**Texte de la page:**
....................

Red Hot Chili Peppers “Under The Bridge”, extrait de Blood Sugar Sex Magik (1991)
Album de la révélation et meilleur album du groupe, Blood Sugar Sex Magik inaugure une collaboration entre les Red Hot Chili Peppers et Rick Rubin qui continuera sur de nombreuses années, le producteur étant en charge de tous leurs albums (à l’exception de The Getaway – 2016).
Johnny Cash “Bird on a Wire”, extrait de American Recordings (1994)
Suite à un différent avec ses partenaires, Rick Rubin quitte Def Jam à la fin des années 80 et part à Los Angeles fonder un nouveau label, Def American, rebaptisé quelques années plus tard American Recordings. C’est d’ailleurs le nom qui sera donné au premier projet majeur de ce label : un nouvel album de la légende vivante de la country, Johnny Cash, qui traversait depuis de nombreuses années une crise artistique et commerciale. 9 reprises et 4 morceaux originaux intimistes, enregistrés au Tennessee dans une cabane chez Johnny Cash, uniquement accompagné de sa guitare acoustique. Sensation critique et succès commercial, American Recordings remet le Man in Black sous les projecteurs, le faisant découvrir à un nouveau public.

....................

**Matériel:**
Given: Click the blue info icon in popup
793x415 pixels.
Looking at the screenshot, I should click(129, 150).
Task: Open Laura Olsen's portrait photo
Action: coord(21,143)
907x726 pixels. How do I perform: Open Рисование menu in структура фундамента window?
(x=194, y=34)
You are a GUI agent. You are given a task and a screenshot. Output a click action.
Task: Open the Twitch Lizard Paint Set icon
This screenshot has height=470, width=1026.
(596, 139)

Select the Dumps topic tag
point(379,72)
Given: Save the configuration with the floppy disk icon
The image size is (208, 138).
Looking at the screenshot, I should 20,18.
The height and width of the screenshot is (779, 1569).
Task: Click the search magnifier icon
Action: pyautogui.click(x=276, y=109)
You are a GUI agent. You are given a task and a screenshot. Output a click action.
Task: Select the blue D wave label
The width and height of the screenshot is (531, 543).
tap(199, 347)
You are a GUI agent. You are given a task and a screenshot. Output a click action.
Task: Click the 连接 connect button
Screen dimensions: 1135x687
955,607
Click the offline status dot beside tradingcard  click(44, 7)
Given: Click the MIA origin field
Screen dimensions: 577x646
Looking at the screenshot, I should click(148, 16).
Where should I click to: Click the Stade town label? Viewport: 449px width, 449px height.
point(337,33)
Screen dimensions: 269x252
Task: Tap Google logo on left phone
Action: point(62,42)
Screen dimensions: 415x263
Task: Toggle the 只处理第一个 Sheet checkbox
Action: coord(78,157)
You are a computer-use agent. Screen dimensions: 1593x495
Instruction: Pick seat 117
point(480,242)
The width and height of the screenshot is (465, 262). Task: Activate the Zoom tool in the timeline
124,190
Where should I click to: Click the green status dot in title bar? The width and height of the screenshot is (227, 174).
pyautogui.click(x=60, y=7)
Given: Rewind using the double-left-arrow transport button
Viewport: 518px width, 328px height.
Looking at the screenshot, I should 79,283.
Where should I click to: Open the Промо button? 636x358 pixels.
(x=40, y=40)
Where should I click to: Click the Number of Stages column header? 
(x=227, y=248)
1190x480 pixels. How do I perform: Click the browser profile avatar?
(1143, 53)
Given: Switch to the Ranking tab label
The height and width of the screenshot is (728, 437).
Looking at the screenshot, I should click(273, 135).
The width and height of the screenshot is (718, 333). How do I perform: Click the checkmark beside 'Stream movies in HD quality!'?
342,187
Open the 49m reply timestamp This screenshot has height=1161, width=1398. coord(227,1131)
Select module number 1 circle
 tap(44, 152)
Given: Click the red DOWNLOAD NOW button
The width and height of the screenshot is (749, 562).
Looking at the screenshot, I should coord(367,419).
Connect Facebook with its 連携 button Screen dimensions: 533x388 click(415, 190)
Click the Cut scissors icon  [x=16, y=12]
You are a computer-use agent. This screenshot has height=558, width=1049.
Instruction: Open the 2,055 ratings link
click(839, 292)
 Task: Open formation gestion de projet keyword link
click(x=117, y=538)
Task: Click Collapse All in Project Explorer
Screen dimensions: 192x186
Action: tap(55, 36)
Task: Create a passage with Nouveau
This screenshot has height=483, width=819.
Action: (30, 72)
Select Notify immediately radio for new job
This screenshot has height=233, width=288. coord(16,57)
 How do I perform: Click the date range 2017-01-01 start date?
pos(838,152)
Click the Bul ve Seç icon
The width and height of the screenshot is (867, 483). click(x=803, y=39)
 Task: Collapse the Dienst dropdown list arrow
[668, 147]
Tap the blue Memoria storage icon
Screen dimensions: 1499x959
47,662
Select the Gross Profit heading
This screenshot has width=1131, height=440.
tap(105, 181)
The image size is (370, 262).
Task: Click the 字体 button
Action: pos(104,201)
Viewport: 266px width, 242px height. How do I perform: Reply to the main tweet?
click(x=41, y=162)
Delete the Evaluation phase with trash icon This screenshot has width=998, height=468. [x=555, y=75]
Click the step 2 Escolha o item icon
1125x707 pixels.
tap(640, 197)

....................

**Consigne:**
D'après le texte de la page, où l'album American Recordings de Johnny Cash a-t-il été enregistré ? Le matériel n'intervient pas dans cet exercice.

**Réponse attendue:**
Dans une cabane chez Johnny Cash, au Tennessee.